=== Begin Enclosure ===

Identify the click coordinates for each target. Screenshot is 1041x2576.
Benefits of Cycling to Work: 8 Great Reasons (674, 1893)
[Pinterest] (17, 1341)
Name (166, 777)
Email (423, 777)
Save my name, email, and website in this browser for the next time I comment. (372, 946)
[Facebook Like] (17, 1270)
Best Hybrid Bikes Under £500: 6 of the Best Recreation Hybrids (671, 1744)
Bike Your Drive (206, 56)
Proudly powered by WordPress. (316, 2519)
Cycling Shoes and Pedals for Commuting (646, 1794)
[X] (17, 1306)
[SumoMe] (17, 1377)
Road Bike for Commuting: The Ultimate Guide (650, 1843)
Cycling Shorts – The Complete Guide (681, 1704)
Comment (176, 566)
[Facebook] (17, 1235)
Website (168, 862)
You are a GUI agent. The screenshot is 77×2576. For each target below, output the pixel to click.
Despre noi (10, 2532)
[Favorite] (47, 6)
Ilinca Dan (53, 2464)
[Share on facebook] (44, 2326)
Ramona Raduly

=== End Enclosure ===

(DIRECTIONS FOR THIS TASK): Output the data in full, exactly as it stands.

(ANSWER BOX):
Identify the click coordinates for each target. Screenshot is 1041x2576.
Benefits of Cycling to Work: 8 Great Reasons (674, 1893)
[Pinterest] (17, 1341)
Name (166, 777)
Email (423, 777)
Save my name, email, and website in this browser for the next time I comment. (372, 946)
[Facebook Like] (17, 1270)
Best Hybrid Bikes Under £500: 6 of the Best Recreation Hybrids (671, 1744)
Bike Your Drive (206, 56)
Proudly powered by WordPress. (316, 2519)
Cycling Shoes and Pedals for Commuting (646, 1794)
[X] (17, 1306)
[SumoMe] (17, 1377)
Road Bike for Commuting: The Ultimate Guide (650, 1843)
Cycling Shorts – The Complete Guide (681, 1704)
Comment (176, 566)
[Facebook] (17, 1235)
Website (168, 862)
You are a GUI agent. The screenshot is 77×2576. For each target below, output the pixel to click.
Despre noi (10, 2532)
[Favorite] (47, 6)
Ilinca Dan (53, 2464)
[Share on facebook] (44, 2326)
Ramona Raduly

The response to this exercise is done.